I paid $300 for a wifi booster that was supposed to collect local signals, amplify them and allow me to ride on them. There is wifi at the clubhouse, but it doesn’t make it out to the end of the dock where I’m moored, and my wifi booster system doesn’t seem to help, except on still quiet nights.

So, instead, I make a wifi hotspot with my iPhone, and run all my internet connections off that. That's my phone, my browser and usually a hockey game streaming on one channel and Songza on the other. As you can imagine, the data charges are enormous, especially as I’m there all day and many nights. On Thursday, Friday and Saturday nights, it’s impossible to get a mobile signal from about 5 PM to midnight, because the yacht club basin is surrounded by condo towers, and all those cable-cutters in their sky boxes are using cell phones to arrange dates for the evening.

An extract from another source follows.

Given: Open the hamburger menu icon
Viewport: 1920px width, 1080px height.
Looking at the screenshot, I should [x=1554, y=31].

Times like that, I just have to shut down the office, and enjoy the view (which is beautiful, with the city skyline twinkling with lights, the CN Tower a coloured exclamation point in the middle). The wheelhouse has a couple of comfortable settees, and the big windows provide a panoramic view of Toronto, night and day.

During the two weeks of the Canadian National Exhibition, at Exhibition Place across the basin, the evening ends with fireworks, a pretty good show every night at 11:00 PM, and that’s always worth staying late at the office for. And during the Toronto International Airshow, the quarterdeck of MS Passat is the best seat in town, with drinks cooling in the fridge below, music piping out through the speakers and the ensign flapping in the sunny breeze as the planes roar overhead.

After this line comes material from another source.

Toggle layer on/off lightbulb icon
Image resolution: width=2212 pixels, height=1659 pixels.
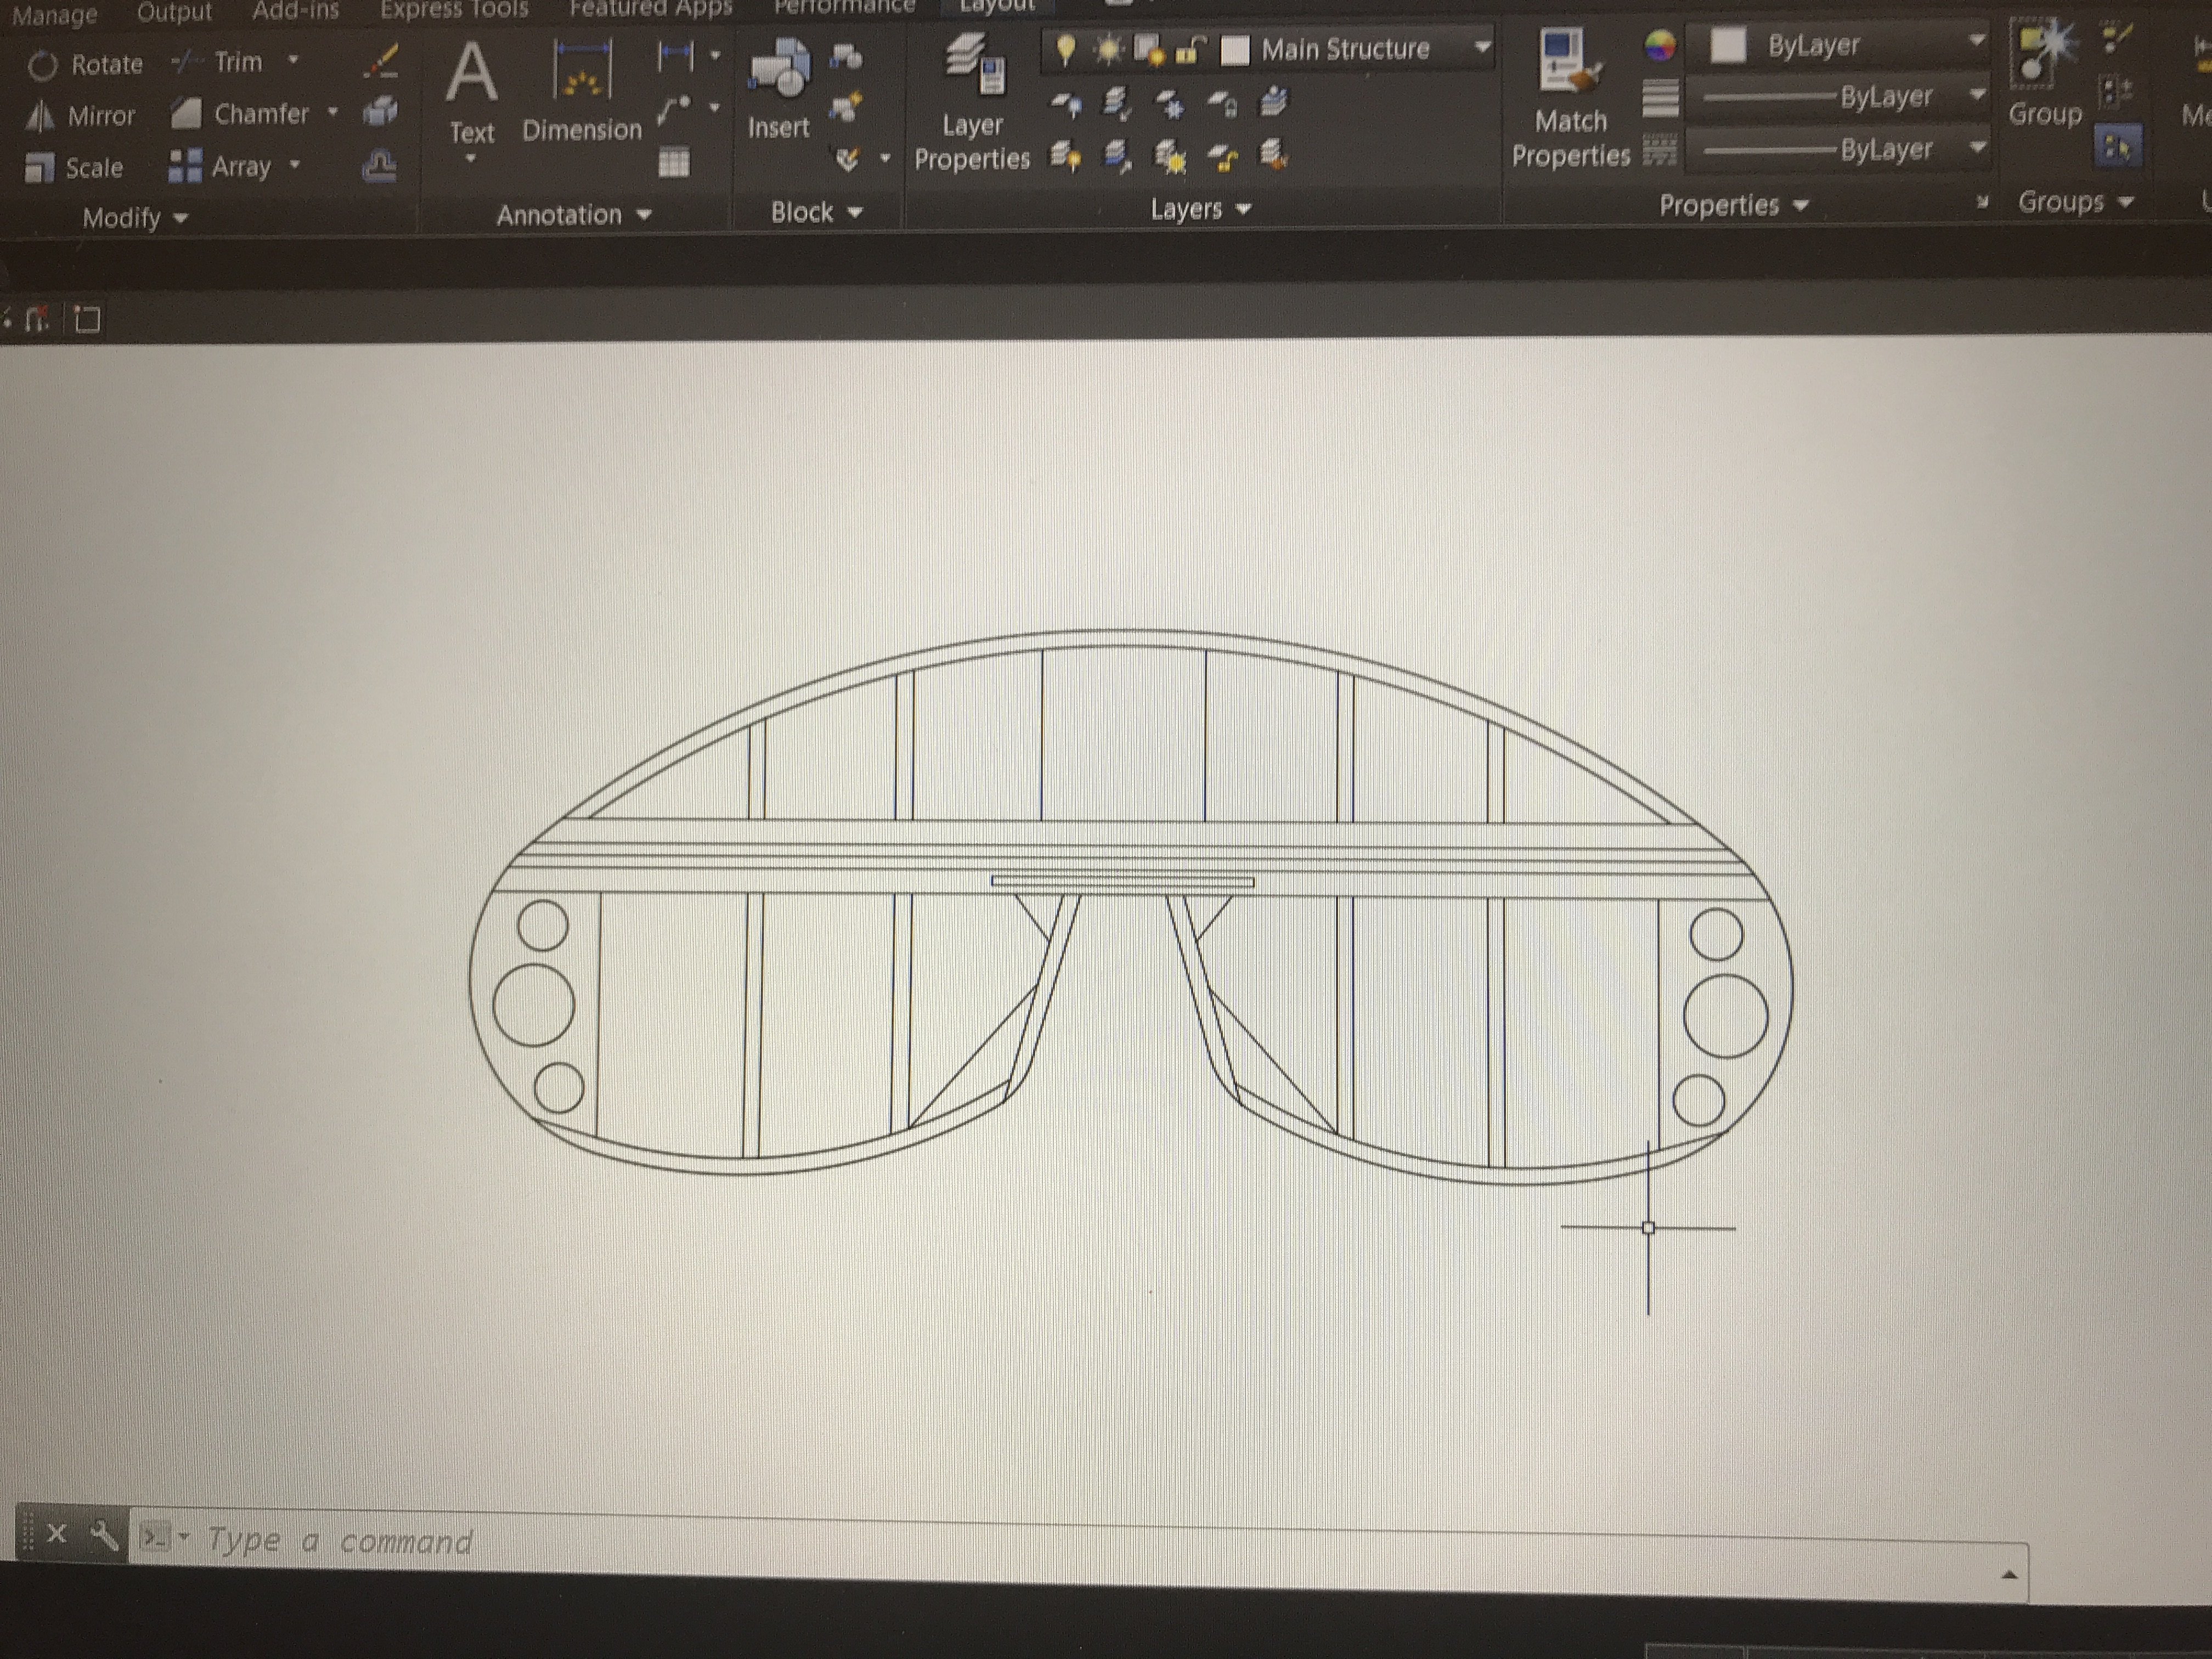1065,48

Sleeping aboard is lots of fun, and I do it whenever my wife lets me. The most fun is a rainy night with a southwest wind. I’m moored at the entrance to the basin, and the swells come in through the breakwater and take the boat stern first, where the master stateroom is. The bumpers groan and squeak as they rub against the dock, the bunk pitches, the stays sing in the wind and a glorious time is had by all. As everyone knows who sleeps on a boat, when you get ashore, your bed still moves. And you bump into things as you walk down the hallway, swaying to compensate for waves that don’t come. Another first world problem.

Those nights I stay on the boat, I usually go to bed late, just because there’s so much to do aboard in the warm lit cabin in the pitch black. Movies on the iPad, crazy right-wing preachers from the deep South on the shortwave, emergency broadcasts on the VHF. I heard a call for an overturned outboard skiff, 10 miles off Stony Creek one cold and wet night, and thought of the poor sods who had ventured out so ill-boated in that weather. I can spend an hour just sitting in the wheelhouse listening to music and watching the CN Tower change colours.

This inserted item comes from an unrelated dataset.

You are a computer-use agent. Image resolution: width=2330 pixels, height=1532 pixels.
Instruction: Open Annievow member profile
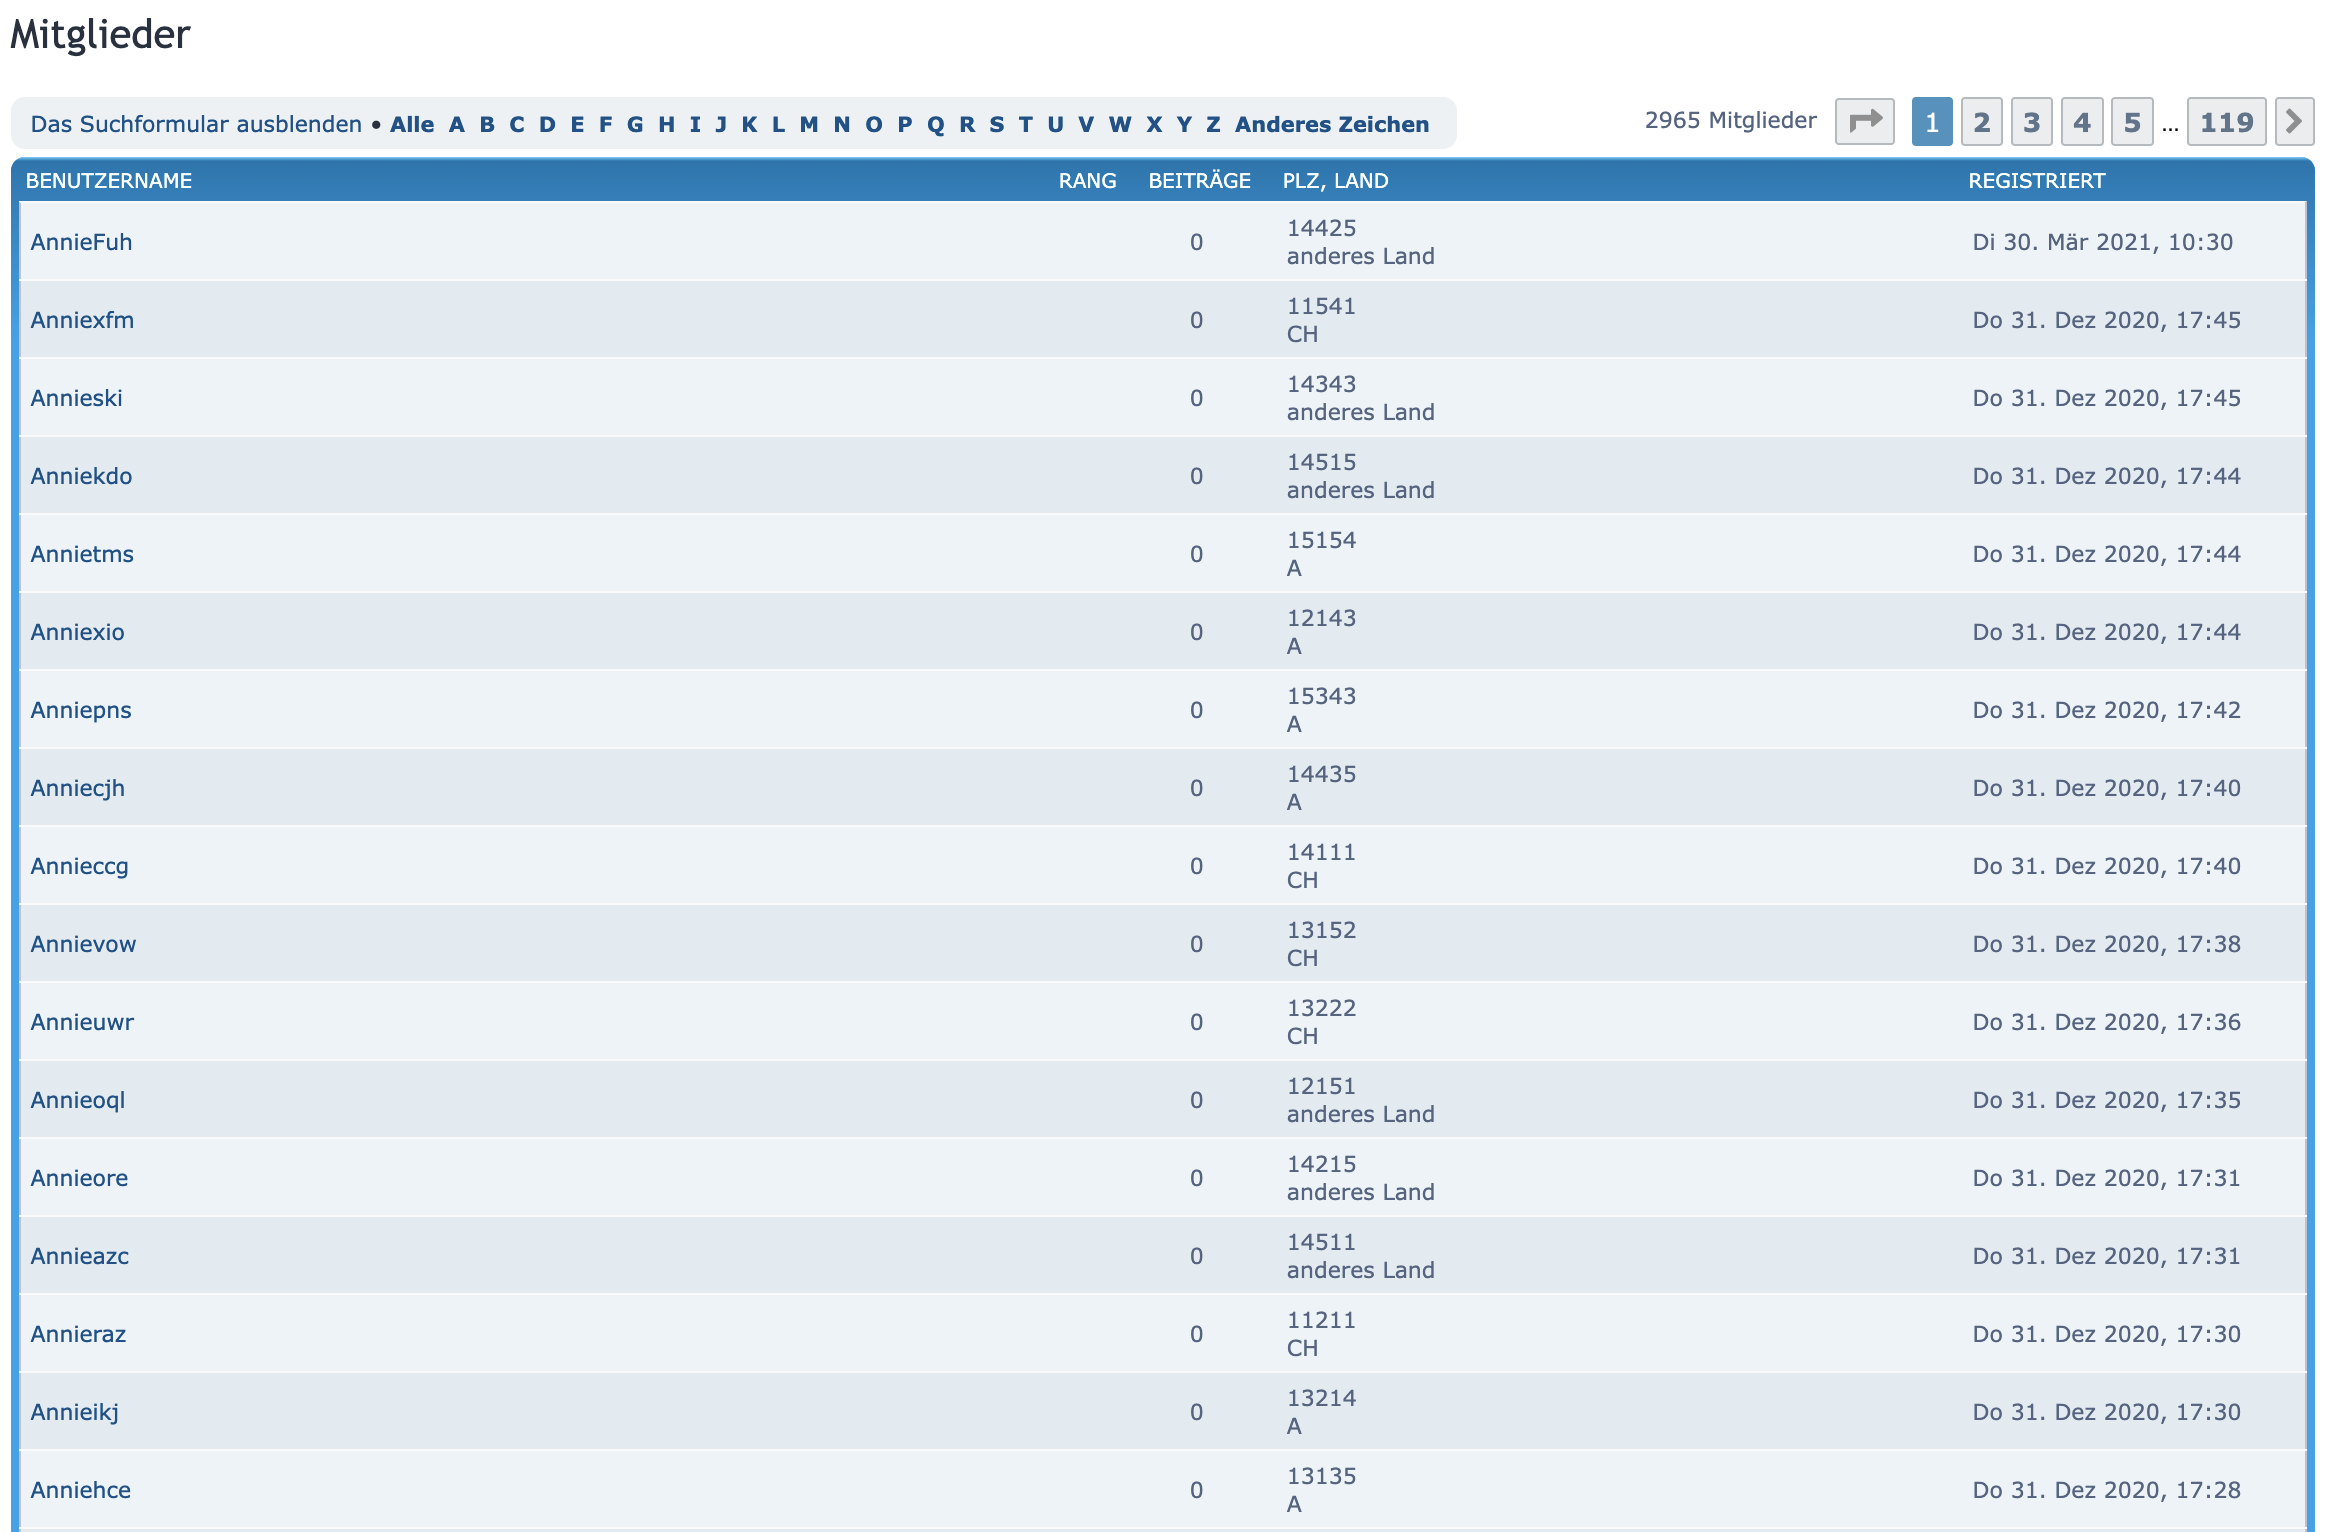pos(83,944)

I’ve often thought the safest place to be in a tsunami is in a boat. Offshore, of course, away from the breakers, where the tidal wave is just a big pile of water you’d ride up, then ride down again. Which leads me to think that a well-found, solid boat (like mine) is probably the best insurance against disaster. Floods don’t matter, nor droughts, when you live on a Great Lake. We don’t get tsunamis or volcanoes, and although we seem to be developing a tornado problem, they stay inland for the most part.

Among the first world problems that also come with owning a boat? Having to use special flimsy toilet paper that doesn’t plug the heads. Getting used to the chatter of the VHF when you’re monitoring Emergency Channel 16. Making sure your diesel fuel is clean and “dry”. Spending a constant dribble of money on maintenance. Spiders. Always spiders. Keeping up appearances and not letting the brightwork blister. Oh, and no cable. In addition to my wifi problem, I haven’t figured out how, short of a hugely expensive global satellite uplink, to get cable TV aboard Passat. A dish won't work on a moving boat, the club won’t allow us to install dishes on the docks, and there aren’t enough people who want it to cover the cost of bringing a link out to the end of the pier. Like I said, first world problems.

As a postscript, I had my home office IT guy come down to the boat for the afternoon. He was able (this is why I pay professionals to do these things) simply reset the wifi booster, and it now works a treat. I have to find a new first world problem to complain about.